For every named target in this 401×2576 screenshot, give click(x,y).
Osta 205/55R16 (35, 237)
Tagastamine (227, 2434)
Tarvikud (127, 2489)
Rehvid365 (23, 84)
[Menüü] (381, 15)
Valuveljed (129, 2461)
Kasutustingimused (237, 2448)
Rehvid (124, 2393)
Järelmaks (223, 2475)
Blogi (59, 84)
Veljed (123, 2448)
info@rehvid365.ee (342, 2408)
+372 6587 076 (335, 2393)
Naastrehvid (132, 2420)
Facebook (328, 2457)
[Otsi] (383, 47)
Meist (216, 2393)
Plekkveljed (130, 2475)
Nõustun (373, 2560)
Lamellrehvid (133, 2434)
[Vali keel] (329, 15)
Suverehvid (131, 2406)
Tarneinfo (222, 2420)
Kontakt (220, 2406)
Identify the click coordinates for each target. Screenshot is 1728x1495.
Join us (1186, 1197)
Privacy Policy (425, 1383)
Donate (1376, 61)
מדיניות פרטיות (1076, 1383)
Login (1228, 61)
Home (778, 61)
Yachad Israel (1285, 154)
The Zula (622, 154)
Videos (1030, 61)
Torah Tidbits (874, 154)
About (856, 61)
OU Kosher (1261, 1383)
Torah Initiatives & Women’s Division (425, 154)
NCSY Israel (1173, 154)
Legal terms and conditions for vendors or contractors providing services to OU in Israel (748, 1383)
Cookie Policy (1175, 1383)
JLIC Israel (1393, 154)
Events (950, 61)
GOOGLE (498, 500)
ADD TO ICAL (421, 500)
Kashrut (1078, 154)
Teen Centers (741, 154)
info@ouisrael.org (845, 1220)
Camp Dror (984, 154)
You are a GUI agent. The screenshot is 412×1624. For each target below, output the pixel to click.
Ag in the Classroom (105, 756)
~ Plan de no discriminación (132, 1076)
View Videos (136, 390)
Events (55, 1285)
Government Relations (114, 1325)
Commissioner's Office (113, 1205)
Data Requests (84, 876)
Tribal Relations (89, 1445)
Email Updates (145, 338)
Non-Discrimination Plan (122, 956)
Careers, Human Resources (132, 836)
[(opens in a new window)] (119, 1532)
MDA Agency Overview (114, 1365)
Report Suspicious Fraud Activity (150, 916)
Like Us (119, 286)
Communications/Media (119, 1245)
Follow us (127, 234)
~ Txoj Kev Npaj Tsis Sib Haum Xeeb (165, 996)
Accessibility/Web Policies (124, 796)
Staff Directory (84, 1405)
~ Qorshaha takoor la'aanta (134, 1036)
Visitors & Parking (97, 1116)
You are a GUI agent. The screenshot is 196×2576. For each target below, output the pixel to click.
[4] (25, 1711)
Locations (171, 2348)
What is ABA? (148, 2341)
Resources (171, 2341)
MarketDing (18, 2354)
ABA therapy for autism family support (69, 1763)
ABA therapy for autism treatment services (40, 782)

________________________

▸ **Problem requirements**:
In the entries above, restate word for word the lines between the one holding "Facebook (328, 2457)" and the one holding "Camp Dror (984, 154)", inclusive, and nothing besides.

▸ **Expected output**:
Facebook (328, 2457)
[Otsi] (383, 47)
Meist (216, 2393)
Plekkveljed (130, 2475)
Nõustun (373, 2560)
Lamellrehvid (133, 2434)
[Vali keel] (329, 15)
Suverehvid (131, 2406)
Tarneinfo (222, 2420)
Kontakt (220, 2406)
Identify the click coordinates for each target. Screenshot is 1728x1495.
Join us (1186, 1197)
Privacy Policy (425, 1383)
Donate (1376, 61)
מדיניות פרטיות (1076, 1383)
Login (1228, 61)
Home (778, 61)
Yachad Israel (1285, 154)
The Zula (622, 154)
Videos (1030, 61)
Torah Tidbits (874, 154)
About (856, 61)
OU Kosher (1261, 1383)
Torah Initiatives & Women’s Division (425, 154)
NCSY Israel (1173, 154)
Legal terms and conditions for vendors or contractors providing services to OU in Israel (748, 1383)
Cookie Policy (1175, 1383)
JLIC Israel (1393, 154)
Events (950, 61)
GOOGLE (498, 500)
ADD TO ICAL (421, 500)
Kashrut (1078, 154)
Teen Centers (741, 154)
info@ouisrael.org (845, 1220)
Camp Dror (984, 154)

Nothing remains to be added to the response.